As a train fan converted to a love of the technical marvel of these machines during my time in Japan, it’s impressive. It just never feels like there’s any danger because of how well-oiled the JR machine is - it's almost like the fear of showing even a slight fictional flaw was a step too far - it’s nice to see the care these people have for the trains they manage. It’s detailed to the point the danger is diminished, which removes any suspense the train may be destroyed or disrupted.
This lack of tension is only compounded by character writing so shallow you simply don’t care whether the train or its passengers survive. Without getting to know the passengers and crew beyond an adoration for keeping the trains running or their single-sentence trope-ridden biographies, and without a motivated terrorist standing in contrast, they’re just bodies. Everything that happens is just stuff. Flashy stuff, occasionally well-shot stuff. But stuff. It just fades into noise after a time.
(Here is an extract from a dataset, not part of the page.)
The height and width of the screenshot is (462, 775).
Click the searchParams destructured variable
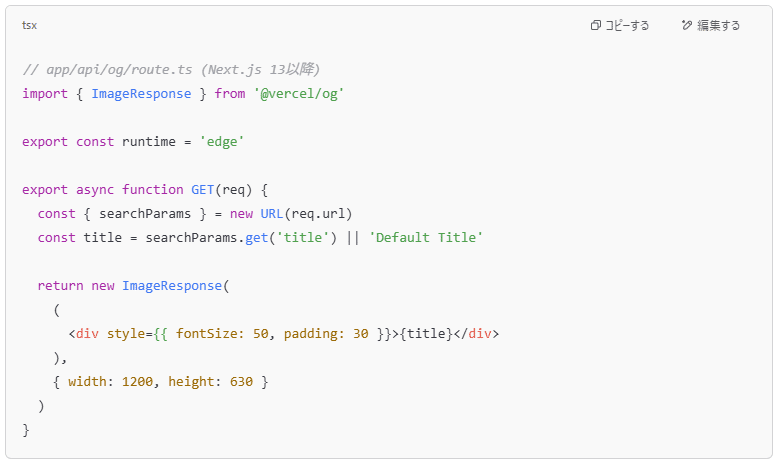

In 2025, the Shinkansen is a ruthlessly-optimized system, as much a part of the fabric of Japanese life as nature itself. And according to the film, nothing needs to change. The systems are perfect. That's why the terrorist has no meaningful motive, and why nothing that happens on screen really matters. Yet when there’s nothing to change, there’s nothing to challenge. There's no society or authority in need of reform, no matter how many empty platitudes you unleash. It's meaningless.
This is certainly louder than the original, but in making all that noise, they forgot to have something worth saying.